### Exercise instructions
Below are records; output all of them exactly.

### Input records
#####

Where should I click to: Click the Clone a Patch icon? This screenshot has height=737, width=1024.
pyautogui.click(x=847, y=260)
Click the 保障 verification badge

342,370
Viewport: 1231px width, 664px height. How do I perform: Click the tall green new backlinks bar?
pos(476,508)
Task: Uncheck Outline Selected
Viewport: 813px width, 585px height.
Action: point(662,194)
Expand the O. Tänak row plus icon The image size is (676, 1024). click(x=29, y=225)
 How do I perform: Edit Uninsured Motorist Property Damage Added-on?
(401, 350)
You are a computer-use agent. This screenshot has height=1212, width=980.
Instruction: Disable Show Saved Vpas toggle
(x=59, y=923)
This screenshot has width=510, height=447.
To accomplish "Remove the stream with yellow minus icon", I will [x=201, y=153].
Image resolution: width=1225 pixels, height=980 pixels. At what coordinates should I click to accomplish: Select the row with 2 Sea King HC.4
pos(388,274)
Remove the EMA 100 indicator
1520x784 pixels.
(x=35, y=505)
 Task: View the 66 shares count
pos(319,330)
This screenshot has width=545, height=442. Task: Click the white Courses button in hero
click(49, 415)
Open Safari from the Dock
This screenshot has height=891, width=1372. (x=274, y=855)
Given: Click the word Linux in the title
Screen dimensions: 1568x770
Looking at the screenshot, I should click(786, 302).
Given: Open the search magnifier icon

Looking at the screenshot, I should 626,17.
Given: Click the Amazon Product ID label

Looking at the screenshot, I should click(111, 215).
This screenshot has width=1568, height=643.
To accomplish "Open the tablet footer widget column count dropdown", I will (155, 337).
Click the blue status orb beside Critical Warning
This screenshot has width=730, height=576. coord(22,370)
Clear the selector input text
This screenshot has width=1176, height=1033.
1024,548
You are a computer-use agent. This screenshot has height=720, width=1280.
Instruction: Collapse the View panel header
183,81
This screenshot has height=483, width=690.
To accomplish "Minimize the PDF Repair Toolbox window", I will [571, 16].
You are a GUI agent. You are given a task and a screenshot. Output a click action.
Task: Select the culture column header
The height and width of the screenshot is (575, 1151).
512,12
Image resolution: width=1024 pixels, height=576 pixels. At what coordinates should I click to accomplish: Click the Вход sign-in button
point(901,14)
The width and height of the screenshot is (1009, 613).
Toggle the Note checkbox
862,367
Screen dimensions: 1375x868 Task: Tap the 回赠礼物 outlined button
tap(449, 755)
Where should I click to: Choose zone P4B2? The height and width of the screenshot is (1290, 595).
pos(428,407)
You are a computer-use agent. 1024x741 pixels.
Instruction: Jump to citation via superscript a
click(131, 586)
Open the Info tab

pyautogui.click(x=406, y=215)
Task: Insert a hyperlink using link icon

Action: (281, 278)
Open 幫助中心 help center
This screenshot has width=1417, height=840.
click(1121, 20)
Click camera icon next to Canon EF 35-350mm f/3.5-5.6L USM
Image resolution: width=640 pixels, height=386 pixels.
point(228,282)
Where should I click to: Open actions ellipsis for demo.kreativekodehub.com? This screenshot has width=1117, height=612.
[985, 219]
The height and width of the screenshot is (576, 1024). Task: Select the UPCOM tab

#####

### The completed task
Where should I click to: Click the Clone a Patch icon? This screenshot has height=737, width=1024.
pyautogui.click(x=847, y=260)
Click the 保障 verification badge

342,370
Viewport: 1231px width, 664px height. How do I perform: Click the tall green new backlinks bar?
pos(476,508)
Task: Uncheck Outline Selected
Viewport: 813px width, 585px height.
Action: point(662,194)
Expand the O. Tänak row plus icon The image size is (676, 1024). click(x=29, y=225)
 How do I perform: Edit Uninsured Motorist Property Damage Added-on?
(401, 350)
You are a computer-use agent. This screenshot has height=1212, width=980.
Instruction: Disable Show Saved Vpas toggle
(x=59, y=923)
This screenshot has width=510, height=447.
To accomplish "Remove the stream with yellow minus icon", I will [x=201, y=153].
Image resolution: width=1225 pixels, height=980 pixels. At what coordinates should I click to accomplish: Select the row with 2 Sea King HC.4
pos(388,274)
Remove the EMA 100 indicator
1520x784 pixels.
(x=35, y=505)
 Task: View the 66 shares count
pos(319,330)
This screenshot has width=545, height=442. Task: Click the white Courses button in hero
click(49, 415)
Open Safari from the Dock
This screenshot has height=891, width=1372. (x=274, y=855)
Given: Click the word Linux in the title
Screen dimensions: 1568x770
Looking at the screenshot, I should click(786, 302).
Given: Open the search magnifier icon

Looking at the screenshot, I should 626,17.
Given: Click the Amazon Product ID label

Looking at the screenshot, I should click(111, 215).
This screenshot has width=1568, height=643.
To accomplish "Open the tablet footer widget column count dropdown", I will (155, 337).
Click the blue status orb beside Critical Warning
This screenshot has width=730, height=576. coord(22,370)
Clear the selector input text
This screenshot has width=1176, height=1033.
1024,548
You are a computer-use agent. This screenshot has height=720, width=1280.
Instruction: Collapse the View panel header
183,81
This screenshot has height=483, width=690.
To accomplish "Minimize the PDF Repair Toolbox window", I will [571, 16].
You are a GUI agent. You are given a task and a screenshot. Output a click action.
Task: Select the culture column header
The height and width of the screenshot is (575, 1151).
512,12
Image resolution: width=1024 pixels, height=576 pixels. At what coordinates should I click to accomplish: Click the Вход sign-in button
point(901,14)
The width and height of the screenshot is (1009, 613).
Toggle the Note checkbox
862,367
Screen dimensions: 1375x868 Task: Tap the 回赠礼物 outlined button
tap(449, 755)
Where should I click to: Choose zone P4B2? The height and width of the screenshot is (1290, 595).
pos(428,407)
You are a computer-use agent. 1024x741 pixels.
Instruction: Jump to citation via superscript a
click(131, 586)
Open the Info tab

pyautogui.click(x=406, y=215)
Task: Insert a hyperlink using link icon

Action: (281, 278)
Open 幫助中心 help center
This screenshot has width=1417, height=840.
click(1121, 20)
Click camera icon next to Canon EF 35-350mm f/3.5-5.6L USM
Image resolution: width=640 pixels, height=386 pixels.
point(228,282)
Where should I click to: Open actions ellipsis for demo.kreativekodehub.com? This screenshot has width=1117, height=612.
[985, 219]
The height and width of the screenshot is (576, 1024). Task: Select the UPCOM tab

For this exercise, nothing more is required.